Puncak ritualnya adalah di lokasi penangkapan anak-anak tersebut, yang hanya berjarak 10 menit berjalan kaki dari rumah mereka. Di akhir upacara, area tersebut telah diubah menjadi sebuah altar dengan lilin, foto, dan gambar mengerikan dari orang tua yang berduka sambil berlutut kesakitan, masih mencari jawaban atas apa yang terjadi pada anak-anak mereka.

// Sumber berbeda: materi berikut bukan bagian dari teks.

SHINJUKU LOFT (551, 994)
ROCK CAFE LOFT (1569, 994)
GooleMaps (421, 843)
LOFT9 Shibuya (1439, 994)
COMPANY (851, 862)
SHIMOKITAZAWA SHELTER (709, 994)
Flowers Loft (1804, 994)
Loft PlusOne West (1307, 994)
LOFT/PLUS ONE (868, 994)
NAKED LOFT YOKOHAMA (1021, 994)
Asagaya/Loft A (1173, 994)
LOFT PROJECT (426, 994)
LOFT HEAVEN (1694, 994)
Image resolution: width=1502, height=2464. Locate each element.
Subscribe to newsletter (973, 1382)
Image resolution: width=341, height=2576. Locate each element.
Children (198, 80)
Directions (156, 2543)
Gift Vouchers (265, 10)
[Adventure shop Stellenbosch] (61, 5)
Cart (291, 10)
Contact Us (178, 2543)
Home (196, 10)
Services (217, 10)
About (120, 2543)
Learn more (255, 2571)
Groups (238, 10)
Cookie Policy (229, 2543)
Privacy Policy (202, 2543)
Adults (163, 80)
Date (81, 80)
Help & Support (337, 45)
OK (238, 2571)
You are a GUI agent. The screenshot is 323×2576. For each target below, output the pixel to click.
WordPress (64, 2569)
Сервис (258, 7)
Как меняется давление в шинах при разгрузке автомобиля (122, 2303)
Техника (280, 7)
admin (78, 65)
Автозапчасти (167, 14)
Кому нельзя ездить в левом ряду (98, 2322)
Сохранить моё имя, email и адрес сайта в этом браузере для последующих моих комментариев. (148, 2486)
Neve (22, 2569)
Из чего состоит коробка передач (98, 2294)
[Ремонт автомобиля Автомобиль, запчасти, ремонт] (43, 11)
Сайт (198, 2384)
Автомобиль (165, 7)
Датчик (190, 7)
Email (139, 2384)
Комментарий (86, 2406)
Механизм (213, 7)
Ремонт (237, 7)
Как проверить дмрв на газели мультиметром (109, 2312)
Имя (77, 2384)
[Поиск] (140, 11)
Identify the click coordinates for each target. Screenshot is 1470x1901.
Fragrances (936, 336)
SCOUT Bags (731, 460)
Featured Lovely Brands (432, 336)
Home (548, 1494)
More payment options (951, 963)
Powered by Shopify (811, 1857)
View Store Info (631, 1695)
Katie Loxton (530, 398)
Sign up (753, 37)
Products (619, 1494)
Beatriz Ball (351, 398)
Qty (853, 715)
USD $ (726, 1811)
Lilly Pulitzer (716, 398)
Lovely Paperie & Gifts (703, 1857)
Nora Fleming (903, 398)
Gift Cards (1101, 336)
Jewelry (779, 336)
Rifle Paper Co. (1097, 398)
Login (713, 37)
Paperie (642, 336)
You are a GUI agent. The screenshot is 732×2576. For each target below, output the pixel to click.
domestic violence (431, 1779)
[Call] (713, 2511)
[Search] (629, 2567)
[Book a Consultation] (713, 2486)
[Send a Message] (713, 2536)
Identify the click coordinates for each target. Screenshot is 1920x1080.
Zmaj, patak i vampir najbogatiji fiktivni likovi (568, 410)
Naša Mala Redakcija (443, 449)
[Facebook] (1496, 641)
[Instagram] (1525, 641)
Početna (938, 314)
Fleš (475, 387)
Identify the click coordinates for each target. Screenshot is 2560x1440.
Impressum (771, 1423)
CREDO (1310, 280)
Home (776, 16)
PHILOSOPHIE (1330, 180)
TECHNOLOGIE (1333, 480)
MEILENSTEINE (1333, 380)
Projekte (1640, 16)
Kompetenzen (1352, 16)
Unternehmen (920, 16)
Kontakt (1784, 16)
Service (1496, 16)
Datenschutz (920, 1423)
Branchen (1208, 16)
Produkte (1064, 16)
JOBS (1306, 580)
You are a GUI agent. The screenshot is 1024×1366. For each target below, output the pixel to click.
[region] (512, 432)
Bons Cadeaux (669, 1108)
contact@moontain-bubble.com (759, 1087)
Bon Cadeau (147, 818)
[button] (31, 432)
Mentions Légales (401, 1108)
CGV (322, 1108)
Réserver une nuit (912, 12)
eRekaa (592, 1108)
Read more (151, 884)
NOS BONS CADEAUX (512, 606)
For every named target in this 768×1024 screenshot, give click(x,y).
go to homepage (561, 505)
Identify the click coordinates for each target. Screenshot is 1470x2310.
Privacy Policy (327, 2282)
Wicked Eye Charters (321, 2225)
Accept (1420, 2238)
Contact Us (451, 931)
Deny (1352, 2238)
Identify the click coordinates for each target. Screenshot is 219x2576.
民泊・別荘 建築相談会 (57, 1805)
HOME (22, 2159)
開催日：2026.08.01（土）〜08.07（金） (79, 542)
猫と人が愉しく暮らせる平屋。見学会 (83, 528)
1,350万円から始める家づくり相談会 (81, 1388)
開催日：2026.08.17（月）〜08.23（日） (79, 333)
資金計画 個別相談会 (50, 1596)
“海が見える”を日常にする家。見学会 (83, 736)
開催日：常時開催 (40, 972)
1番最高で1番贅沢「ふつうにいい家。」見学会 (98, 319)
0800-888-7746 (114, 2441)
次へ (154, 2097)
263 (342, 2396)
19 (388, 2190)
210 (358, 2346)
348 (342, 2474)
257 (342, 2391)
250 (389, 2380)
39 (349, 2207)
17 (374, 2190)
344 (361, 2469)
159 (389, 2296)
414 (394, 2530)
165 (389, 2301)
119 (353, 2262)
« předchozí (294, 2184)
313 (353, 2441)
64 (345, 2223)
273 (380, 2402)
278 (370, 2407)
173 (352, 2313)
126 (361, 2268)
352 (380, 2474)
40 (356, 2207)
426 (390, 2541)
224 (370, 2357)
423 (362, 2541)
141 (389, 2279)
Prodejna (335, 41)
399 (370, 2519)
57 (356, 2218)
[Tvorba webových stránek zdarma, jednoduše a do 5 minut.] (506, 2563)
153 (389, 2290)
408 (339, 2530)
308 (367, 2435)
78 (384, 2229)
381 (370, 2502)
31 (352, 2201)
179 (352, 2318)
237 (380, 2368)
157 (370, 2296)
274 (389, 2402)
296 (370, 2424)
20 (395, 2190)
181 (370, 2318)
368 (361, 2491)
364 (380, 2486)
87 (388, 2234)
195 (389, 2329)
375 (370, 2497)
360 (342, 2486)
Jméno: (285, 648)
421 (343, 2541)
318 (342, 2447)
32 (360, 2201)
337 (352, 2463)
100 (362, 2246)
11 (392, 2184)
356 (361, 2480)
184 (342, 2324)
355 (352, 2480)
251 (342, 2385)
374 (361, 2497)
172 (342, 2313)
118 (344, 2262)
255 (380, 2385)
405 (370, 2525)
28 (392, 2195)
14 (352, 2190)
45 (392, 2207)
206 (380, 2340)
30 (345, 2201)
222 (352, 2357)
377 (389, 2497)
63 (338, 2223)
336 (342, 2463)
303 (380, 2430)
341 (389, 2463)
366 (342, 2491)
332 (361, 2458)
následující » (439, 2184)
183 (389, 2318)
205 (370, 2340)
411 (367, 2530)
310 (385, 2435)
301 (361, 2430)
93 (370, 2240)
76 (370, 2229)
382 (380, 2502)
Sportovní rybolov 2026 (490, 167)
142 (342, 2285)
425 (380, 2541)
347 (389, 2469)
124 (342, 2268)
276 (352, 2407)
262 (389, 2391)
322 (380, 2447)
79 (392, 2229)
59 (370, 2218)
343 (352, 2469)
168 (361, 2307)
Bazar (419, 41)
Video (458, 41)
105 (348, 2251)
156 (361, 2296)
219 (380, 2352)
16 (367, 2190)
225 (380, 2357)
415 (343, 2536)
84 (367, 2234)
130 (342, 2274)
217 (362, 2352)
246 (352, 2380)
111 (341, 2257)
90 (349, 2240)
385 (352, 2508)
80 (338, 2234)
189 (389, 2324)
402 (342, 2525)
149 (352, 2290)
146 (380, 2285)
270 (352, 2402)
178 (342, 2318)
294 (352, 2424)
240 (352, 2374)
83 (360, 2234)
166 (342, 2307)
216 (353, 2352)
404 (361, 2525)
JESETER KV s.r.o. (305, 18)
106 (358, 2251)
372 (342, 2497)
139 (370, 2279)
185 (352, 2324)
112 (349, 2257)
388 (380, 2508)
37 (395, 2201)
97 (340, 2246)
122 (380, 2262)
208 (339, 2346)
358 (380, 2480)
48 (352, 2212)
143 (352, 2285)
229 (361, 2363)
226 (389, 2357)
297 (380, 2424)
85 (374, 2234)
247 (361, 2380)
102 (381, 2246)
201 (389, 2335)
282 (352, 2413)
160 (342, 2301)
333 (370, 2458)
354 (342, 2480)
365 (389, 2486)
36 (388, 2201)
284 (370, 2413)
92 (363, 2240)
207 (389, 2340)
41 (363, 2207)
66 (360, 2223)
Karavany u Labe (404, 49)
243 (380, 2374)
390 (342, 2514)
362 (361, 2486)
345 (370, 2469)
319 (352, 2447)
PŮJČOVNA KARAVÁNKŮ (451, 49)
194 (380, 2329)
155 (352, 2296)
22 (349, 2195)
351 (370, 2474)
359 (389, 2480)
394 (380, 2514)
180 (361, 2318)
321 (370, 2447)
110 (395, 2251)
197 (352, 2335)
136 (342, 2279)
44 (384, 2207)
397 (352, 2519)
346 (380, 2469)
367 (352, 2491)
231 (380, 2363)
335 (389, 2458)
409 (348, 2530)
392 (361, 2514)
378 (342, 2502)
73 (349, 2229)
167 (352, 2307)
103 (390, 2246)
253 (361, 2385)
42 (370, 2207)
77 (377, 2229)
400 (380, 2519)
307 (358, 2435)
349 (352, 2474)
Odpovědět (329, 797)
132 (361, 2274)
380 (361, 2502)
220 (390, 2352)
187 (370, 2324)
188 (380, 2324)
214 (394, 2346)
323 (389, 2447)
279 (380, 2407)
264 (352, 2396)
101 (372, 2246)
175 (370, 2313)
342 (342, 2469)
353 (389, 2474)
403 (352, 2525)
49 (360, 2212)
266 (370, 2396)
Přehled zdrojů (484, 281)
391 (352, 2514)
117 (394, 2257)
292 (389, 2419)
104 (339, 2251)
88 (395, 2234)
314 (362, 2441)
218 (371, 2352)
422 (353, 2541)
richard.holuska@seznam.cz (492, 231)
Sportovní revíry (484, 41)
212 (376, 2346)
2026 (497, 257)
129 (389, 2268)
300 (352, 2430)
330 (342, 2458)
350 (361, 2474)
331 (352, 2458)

Tentara pada awalnya menyangkal keterlibatan apa pun dalam penghilangan tersebut. Dia kemudian mengakui bahwa personel Angkatan Udara telah menahan anak-anak tersebut, namun mengklaim – tanpa memberikan bukti apa pun – bahwa mereka terlibat dalam perampokan.
Enam belas tentara kini berada dalam tahanan pra-sidang. Jaksa juga sedang melakukan penyelidikan apakah, selain “penghilangan paksa”, personel militer juga bertanggung jawab atas kematian mereka.
“Fakta bahwa mereka berada di penjara saja tidak cukup,” kata Ronnie Medina, 39, ayah dari anak bungsu, Steven yang berusia 11 tahun. “Kami ingin tahu apa yang mereka lakukan dan mengapa mereka melakukannya terhadap anak-anak kami.
Sejauh ini, presiden enggan menangani kasus tersebut. Satu-satunya penyebutannya datang sehari sebelum mayat-mayat itu ditemukan, ketika dia mengatakan anak-anak itu harus dianggap sebagai “pahlawan nasional” namun menekankan hal itu ini belum waktunya untuk menganggap kasus ini sebagai “kejahatan negara”.
Noboa, aktif pewaris kekayaan pisang dan presiden termuda Ekuadordia saat ini sedang berkampanye untuk pemilihan kembali, dan putaran pertama dijadwalkan pada 9 Februari. Pada hari Kamis, pada peringatan serangan bersenjata di saluran TC Televisión, Noboa mengunjungi studio ditemani personel militer.
“Presiden bahkan tidak menyampaikan belasungkawa kepada saya,” kata Luis Arroyo.
“Aku rindu anak-anakku.” Saya mencintai mereka lebih dari yang dapat Anda bayangkan. Aku bukan orang yang sama seperti sebelumnya.”